Although leverage is used in many hedge fund strategies, some do not use it at all.

Funds can increase their leverage in three ways:

  1. Borrow external funds to invest more or sell short more than the equity capital they put in
  2. Borrow through a margin account
  3. Use financial instruments and derivatives that require posting margins (and a smaller cash outlay) rather than purchasing the underlying securities.


Leverage can run anywhere from 2:1 ratio up to as high as 500:1 with arbitrage strategies using the most leverage because the trading profits are so narrow.

The unique risks include:

  • Liquidity risk - Occurs in very thin or illiquid securities. In extreme market conditions, liquidity problems can cause the collapse of the entire fund.
  • Pricing risk - Some of the assets in which a hedge fund invests can be very complicated, making it very difficult to price the securities properly.
  • Counterparty risk - Hedge funds tend to deal with broker/dealers. As such, there is always the risk that a particular broker/dealer may fail or simply cut off the hedge fund. In these situations, the downside risk for the hedge fund and all its participants is extremely serious.
  • Settlement risk - Failure to deliver the securities by one or more parties to the transaction.
  • Short Squeeze risk - A short squeeze occurs when you have to purchase the securities you sold short before you want to. This can occur because the investors from whom you borrowed the security need it earlier than anticipated.
  • Financial squeeze - Occurs when companies find themselves unable to borrow or unable to borrow at acceptable rates. Overextended credit lines, defaults and other debt issues can cause a financial squeeze. Margin calls and mark to market positions may also result in financial issues.


Hedge Fund Performance
For some hedge funds, the ability to find their returns can be difficult because of the nature of the industry. However, studies have presented strong cases for investing in hedge funds biased on the following:

  • They tend to have a net return that is higher than equity and bond markets.
  • They tend to have lower risks than equities when measured by the volatility of their returns.
  • Sharpe ratios tend to be higher than those of equities and bonds. The Sharpe ratio is the reward to risk measured as the mean return in excess of the risk-free rate divided by the standard deviation.
  • Correlation of hedge funds with conventional investment is generally low but still positive.

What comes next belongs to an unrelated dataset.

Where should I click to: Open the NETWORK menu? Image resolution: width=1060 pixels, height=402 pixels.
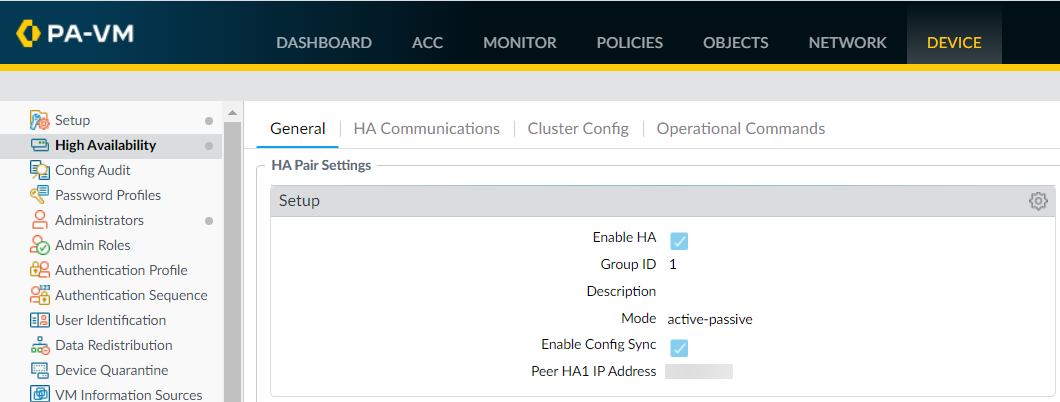[847, 42]
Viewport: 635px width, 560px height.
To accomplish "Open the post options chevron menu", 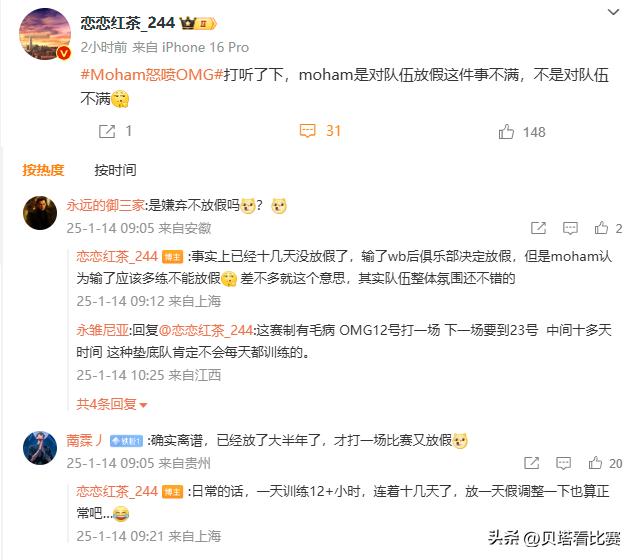I will [x=614, y=12].
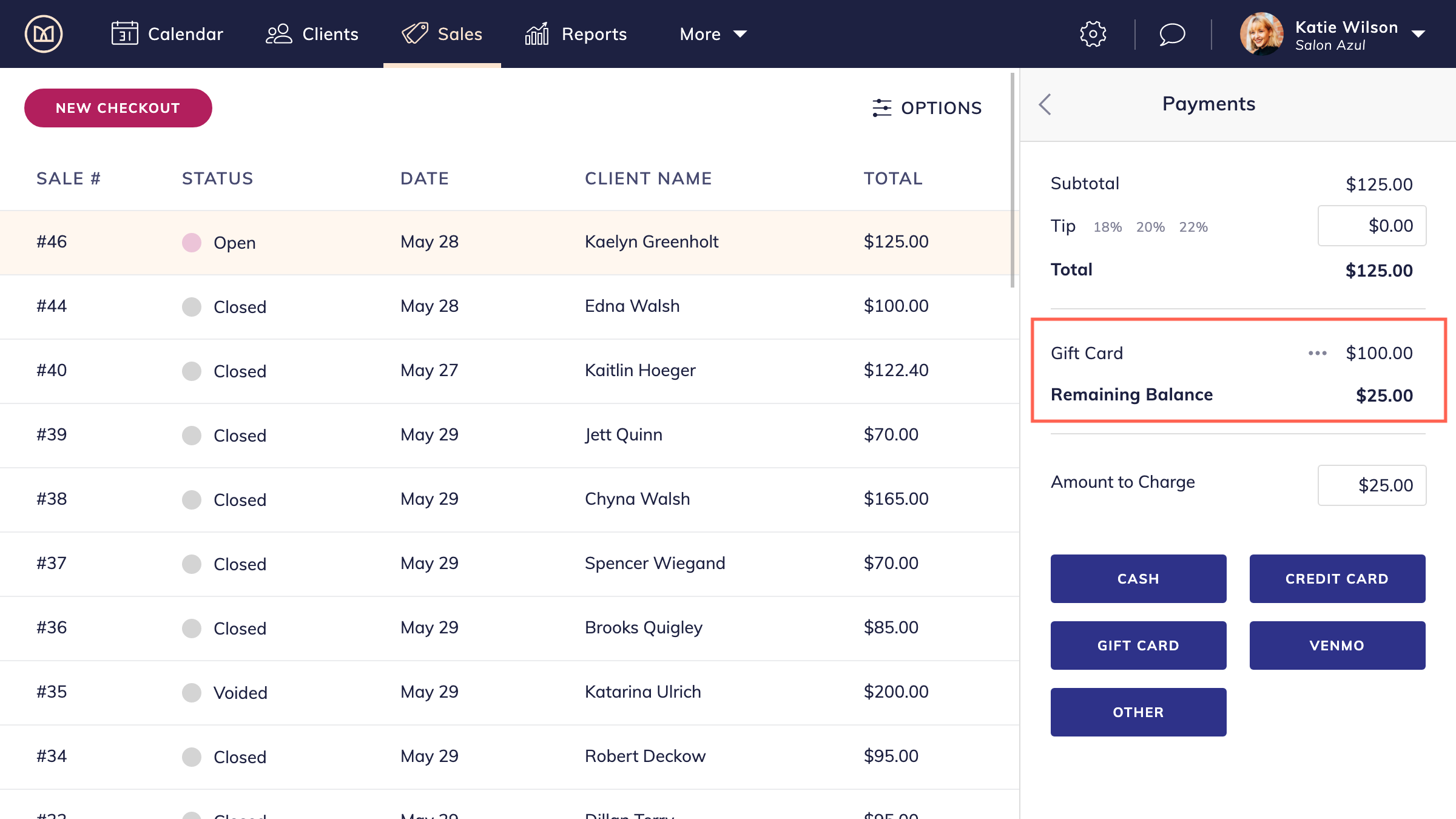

Survivorship bias is an important issue that needs to be addressed when analyzing past performance of funds. In brief, survivorship bias results from the tendency for poor performers to drop out while strong performers continue to exist. In other words, unsuccessful funds are taken out of the performance presentations and only the ones that have performed well are included. Therefore, when analyzing past performance of funds, the sample of current funds will include those that have been successful in the past, while many funds that previously existed but underperformed and were closed or merged are not included. Performance returns can be misleading because they are based on only the funds that have survived and not the ones that died.

Researchers have demonstrated in recent years that survivorship bias can play a significant role in biasing past returns of individual securities, mutual funds and even equities of specific countries.

This is of particular importance when looking at hedge funds because they often do not have to comply with performance presentation standards. Survivorship bias results in an overestimation of past returns and leads investors to be overly optimistic in predictions of future returns. Survivorship bias causes the results of some studies to skew higher because only companies that were successful enough to survive until the end of the period are included. Similarly, mutual fund performance may be misleading due to survivorship bias if the fund family tends to merge or discontinue underperforming funds

A technique that some companies use in launching new products is to "incubate" funds. For example, a company wishing to launch a new series of mutual funds might provide ten managers with a small amount of seed money to start aggressive funds. Each manager is given two years to test his or her stock picking ability. At the end of the period, several of the funds are likely to have outperformed the market. Those successful funds are then made available to the public and marketed aggressively while the losers are silently discontinued. This is what is known as "creation bias".

Once you have an appreciation for the effects of survivorship and creation bias it's easy to see how companies can effectively guarantee long-term records of superior performance. By starting with a large number of funds and discontinuing or merging the poor performers, a company is left with just the cream of the crop.